Four of Madison’s six primary care doctors have agreed to hand off acute care patients to the new specialists at Morgan Memorial.

One is Dr. Dan Zant, a family practice physician who’s also chief of staff at the hospital.

“It helps me be free to tend to my patients in the office,’’ Zant says. “It’s helped me expand my hours to see more patients.’’ And after hours, he says, the hospitalist program allows him “to turn it off and enjoy some family time.’’

Dr.
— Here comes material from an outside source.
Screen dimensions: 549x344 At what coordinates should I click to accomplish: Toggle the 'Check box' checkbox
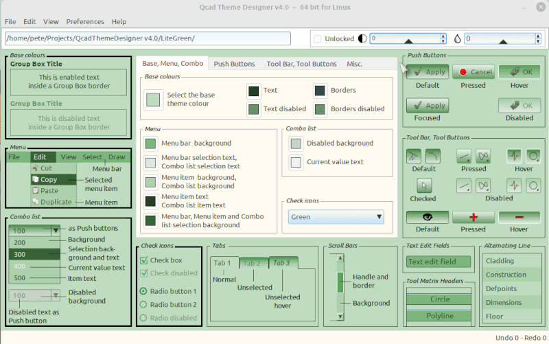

Miguel Cossio – known as “Dr. Mickey” to his patients – is one of two who have not.  He says he feels strongly obligated to continue seeing his patients when they are hospitalized.

“It’s like you have a friend,” he said of the patient-doctor relationship.  “When times are good, everyone’s your friend…but a true friend is there in the good times and the bad.”

Though Cossio says he has “no opinion one way or the other” about the hospitalist program, he made clear that has no intention of switching over to it.

Local pharmacist Elise Lang, who practices at Thrifty Mac, worries that the hospitalist program will make it harder for pharmacists to stay in the patient care loop.

The Affordable Care Act, she said, has already increased paperwork for folks in her profession, especially when ventilators or other medical equipment are needed.  In such situations, pharmacists need more information from the treating physician.

But hospitalists, who see only inpatients, don’t necessarily have every patient’s complete medical records on hand when the pharmacist calls, Lang said.

And sometimes these physicians are harder to reach than office-based doctors.  “They don’t keep regular business hours,” Lang said.

Other area pharmacists say they’ve faced the same issue when trying to fill orders for patients hospitalized at larger facilities with hospitalist practices, including Athens Regional Medical Center.

The full costs and benefits of Morgan Memorial’s hospitalist program remain to be seen.  Most hospitals don’t see the positive effects until at least a year of services, experts say.

“At the end of the day,” said Castillo, “we want the patient well and on their way, just like the primary care physician wants the patient well and on their way.”

Lee Adcock is a first-year health and medical journalism student at the University of Georgia. She is also a music critic for various media outlets.